Objectives -
1: In the HN data acquisition epic, what new module does Story 2.1 say to create?
2: Carry on writing the HN data acquisition epic from the point where it stops.

# Epic 2: HN Data Acquisition & Persistence

**Goal:** Implement fetching top 10 stories and their comments (respecting limits) from Algolia HN API, and persist this raw data locally into the date-stamped output directory created in Epic 1. Implement a stage testing utility for fetching.

## Story List

### Story 2.1: Implement Algolia HN API Client

-   **User Story / Goal:** As a developer, I want a dedicated client module to interact with the Algolia Hacker News Search API, so that fetching stories and comments is encapsulated, reusable, and uses the required native `Workspace` API.
-   **Detailed Requirements:**
    -   Create a new module: `src/clients/algoliaHNClient.ts`.
    -   Implement an async function `WorkspaceTopStories` within the client:
        -   Use native `Workspace` to call the Algolia HN Search API endpoint for front-page stories (e.g., `http://hn.algolia.com/api/v1/search?tags=front_page&hitsPerPage=10`). Adjust `hitsPerPage` if needed to ensure 10 stories.
        -   Parse the JSON response.
        -   Extract required metadata for each story: `objectID` (use as `storyId`), `title`, `url` (article URL), `points`, `num_comments`. Handle potential missing `url` field gracefully (log warning, maybe skip story later if URL needed).
        -   Construct the `hnUrl` for each story (e.g., `https://news.ycombinator.com/item?id={storyId}`).
        -   Return an array of structured story objects.
    -   Implement a separate async function `WorkspaceCommentsForStory` within the client:
        -   Accept `storyId` and `maxComments` limit as arguments.
        -   Use native `Workspace` to call the Algolia HN Search API endpoint for comments of a specific story (e.g., `http://hn.algolia.com/api/v1/search?tags=comment,story_{storyId}&hitsPerPage={maxComments}`).
        -   Parse the JSON response.
        -   Extract required comment data: `objectID` (use as `commentId`), `comment_text`, `author`, `created_at`.
        -   Filter out comments where `comment_text` is null or empty. Ensure only up to `maxComments` are returned.

[Click-target data]
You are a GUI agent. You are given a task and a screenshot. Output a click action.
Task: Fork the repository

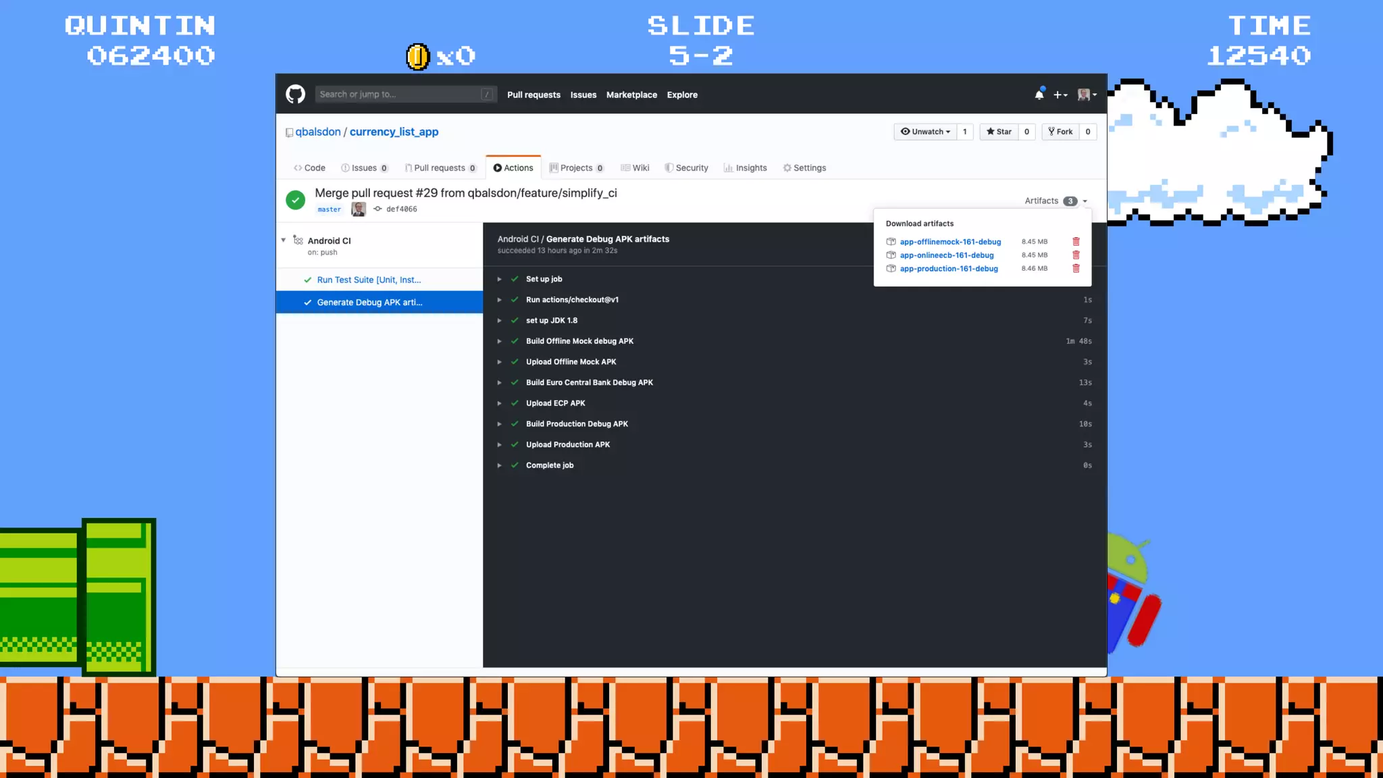pos(1060,132)
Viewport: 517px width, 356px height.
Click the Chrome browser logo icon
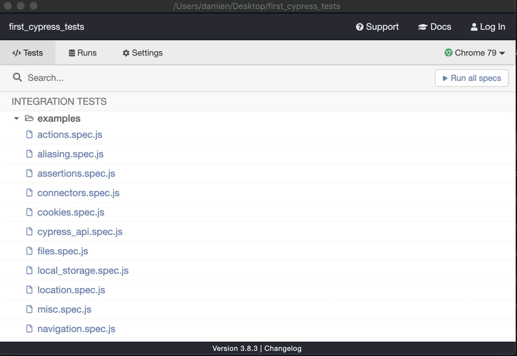(448, 53)
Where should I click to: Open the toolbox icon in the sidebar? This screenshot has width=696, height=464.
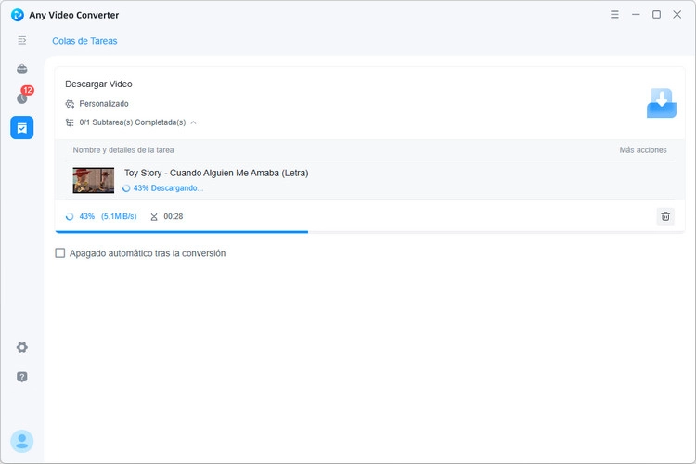click(x=21, y=70)
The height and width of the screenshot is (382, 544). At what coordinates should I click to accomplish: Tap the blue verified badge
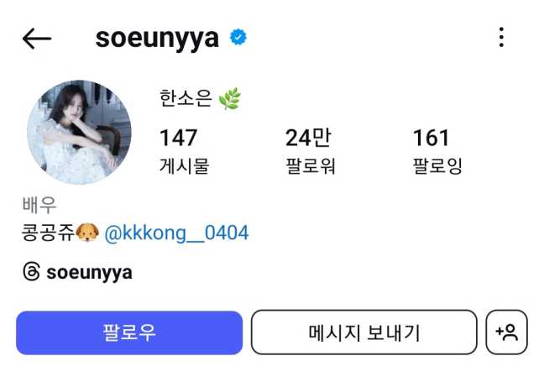coord(238,37)
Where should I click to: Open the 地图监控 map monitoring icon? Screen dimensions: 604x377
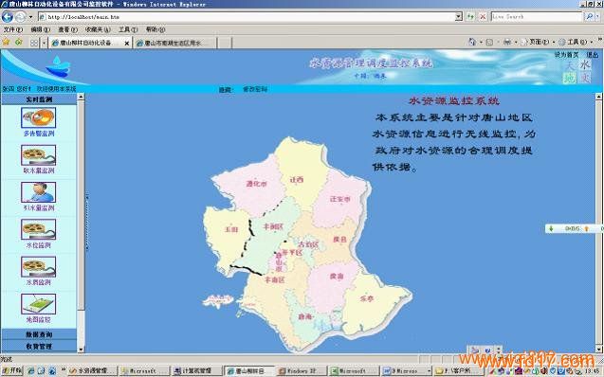pyautogui.click(x=38, y=304)
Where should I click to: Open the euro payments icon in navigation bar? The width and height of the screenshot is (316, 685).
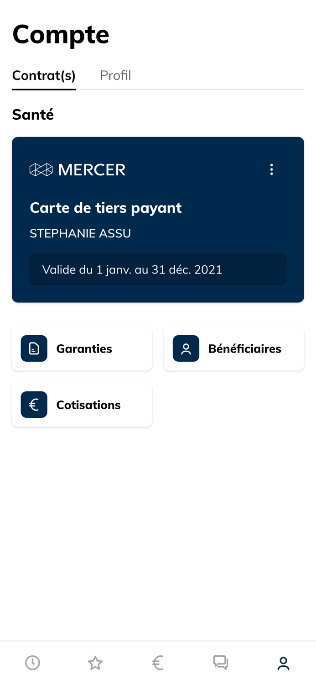tap(158, 663)
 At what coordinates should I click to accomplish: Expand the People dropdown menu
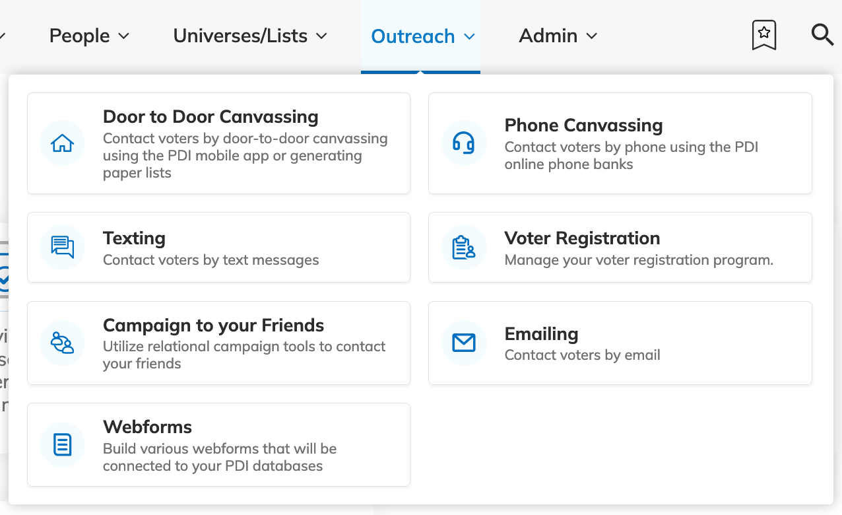tap(89, 36)
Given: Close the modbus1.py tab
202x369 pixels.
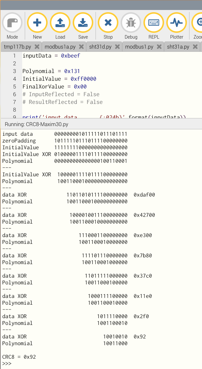Looking at the screenshot, I should [159, 47].
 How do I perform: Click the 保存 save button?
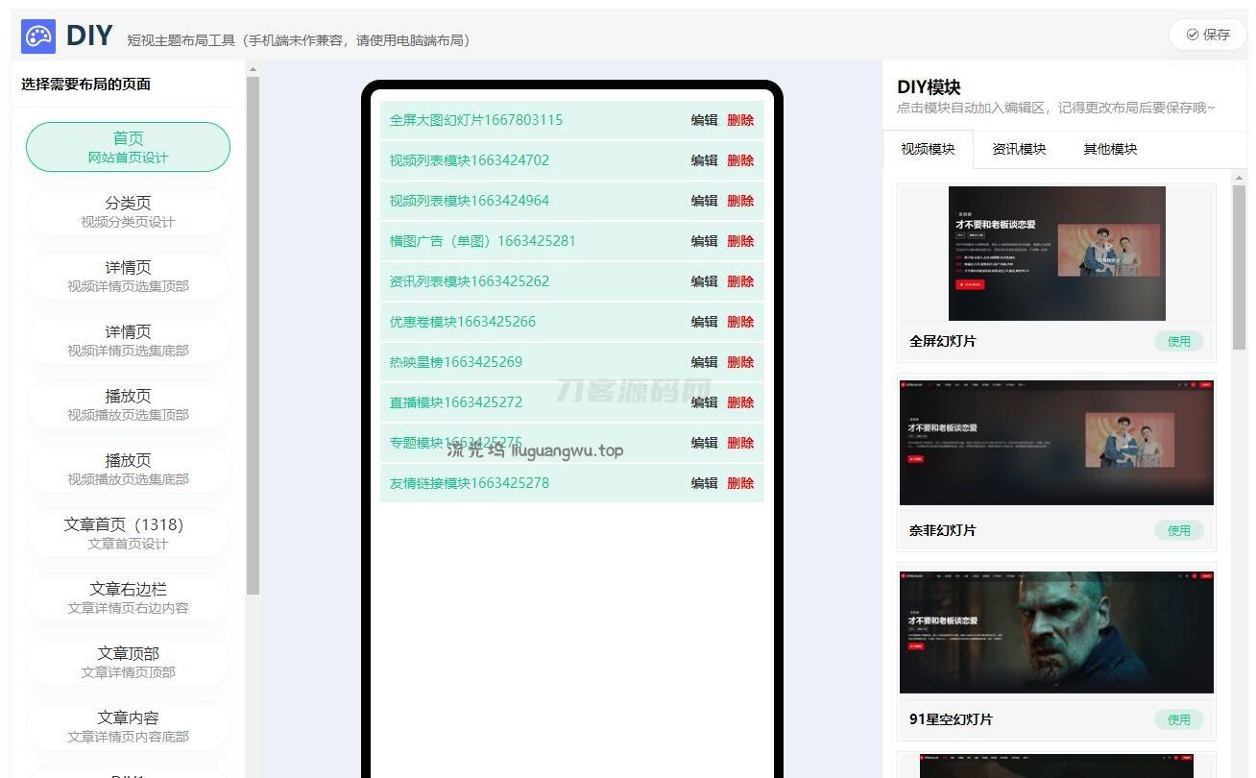[1207, 35]
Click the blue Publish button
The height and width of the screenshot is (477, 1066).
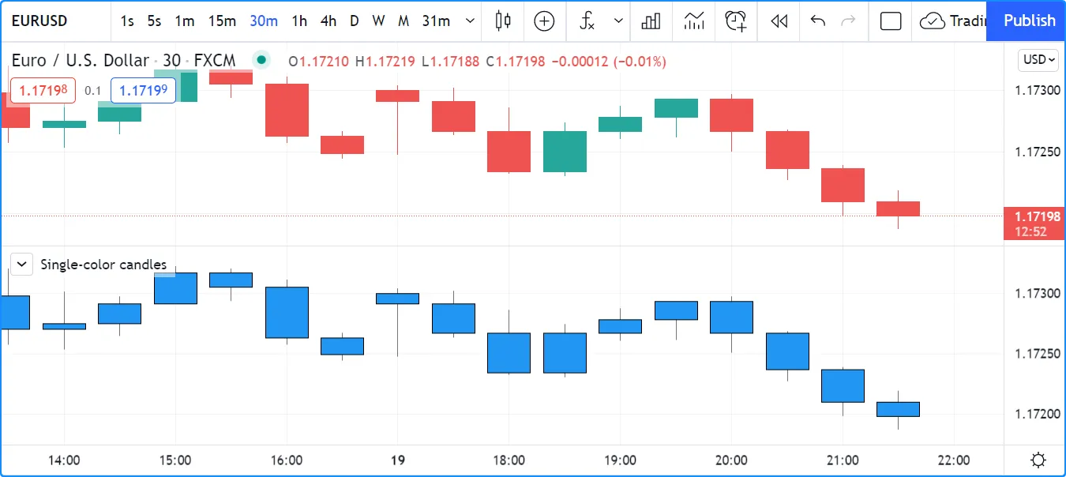click(1029, 21)
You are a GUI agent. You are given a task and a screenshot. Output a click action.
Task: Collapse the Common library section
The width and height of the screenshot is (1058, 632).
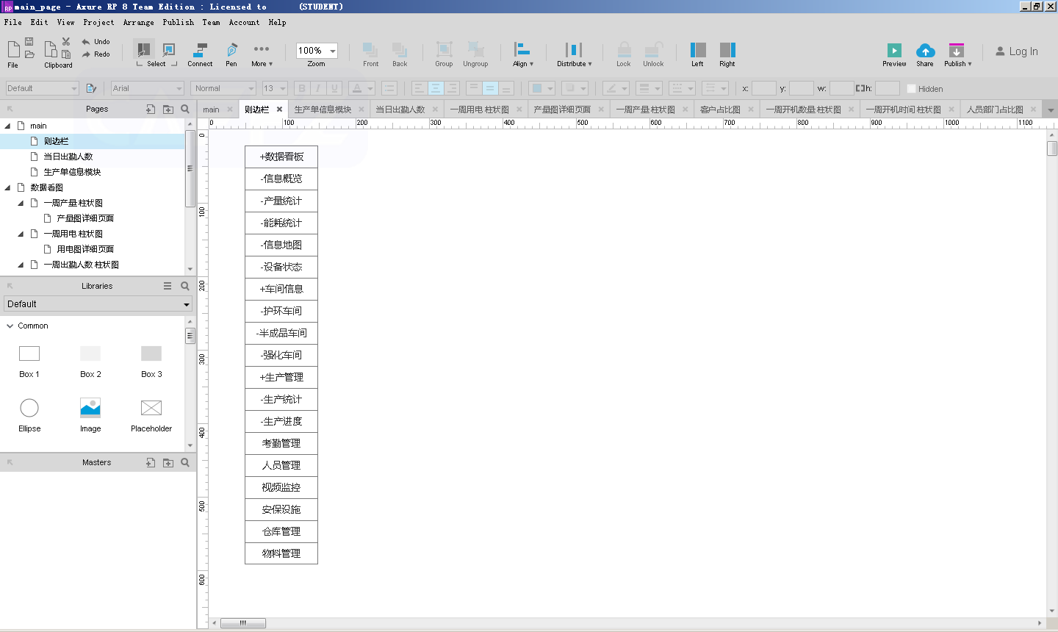(x=10, y=326)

Results for each task -
1: `src/clients/algoliaHNClient.ts`

2:
        -   Return an array of structured comment objects.
    -   Implement basic error handling using `try...catch` around `Workspace` calls and check `response.ok` status. Log errors using the logger utility from Epic 1.
    -   Define TypeScript interfaces/types for the expected structures of API responses (stories, comments) and the data returned by the client functions (e.g., `Story`, `Comment`).
-   **Acceptance Criteria (ACs):**
    -   AC1: The module `src/clients/algoliaHNClient.ts` exists and exports `WorkspaceTopStories` and `WorkspaceCommentsForStory` functions.
    -   AC2: Calling `WorkspaceTopStories` makes a network request to the correct Algolia endpoint and returns a promise resolving to an array of 10 `Story` objects containing the specified metadata.
    -   AC3: Calling `WorkspaceCommentsForStory` with a valid `storyId` and `maxComments` limit makes a network request to the correct Algolia endpoint and returns a promise resolving to an array of `Comment` objects (up to `maxComments`), filtering out empty ones.
    -   AC4: Both functions use the native `Workspace` API internally.
    -   AC5: Network errors or non-successful API responses (e.g., status 4xx, 5xx) are caught and logged using the logger.
    -   AC6: Relevant TypeScript types (`Story`, `Comment`, etc.) are defined and used within the client module.

---

### Story 2.2: Integrate HN Data Fetching into Main Workflow

-   **User Story / Goal:** As a developer, I want to integrate the HN data fetching logic into the main application workflow (`src/index.ts`), so that running the app retrieves the top 10 stories and their comments after completing the setup from Epic 1.
-   **Detailed Requirements:**
    -   Modify the main execution flow in `src/index.ts` (or a main async function called by it).
    -   Import the `algoliaHNClient` functions.
    -   Import the configuration module to access `MAX_COMMENTS_PER_STORY`.
    -   After the Epic 1 setup (config load, logger init, output dir creation), call `WorkspaceTopStories()`.
    -   Log the number of stories fetched.
    -   Iterate through the array of fetched `Story` objects.
    -   For each `Story`, call `WorkspaceCommentsForStory()`, passing the `story.storyId` and the configured `MAX_COMMENTS_PER_STORY`.
    -   Store the fetched comments within the corresponding `Story` object in memory (e.g., add a `comments: Comment[]` property to the `Story` object).
    -   Log progress using the logger utility (e.g., "Fetched 10 stories.", "Fetching up to X comments for story {storyId}...").
-   **Acceptance Criteria (ACs):**
    -   AC1: Running `npm run dev` executes Epic 1 setup steps followed by fetching stories and then comments for each story.
    -   AC2: Logs clearly show the start and successful completion of fetching stories, and the start of fetching comments for each of the 10 stories.
    -   AC3: The configured `MAX_COMMENTS_PER_STORY` value is read from config and used in the calls to `WorkspaceCommentsForStory`.
    -   AC4: After successful execution, story objects held in memory contain a nested array of fetched comment objects. (Can be verified via debugger or temporary logging).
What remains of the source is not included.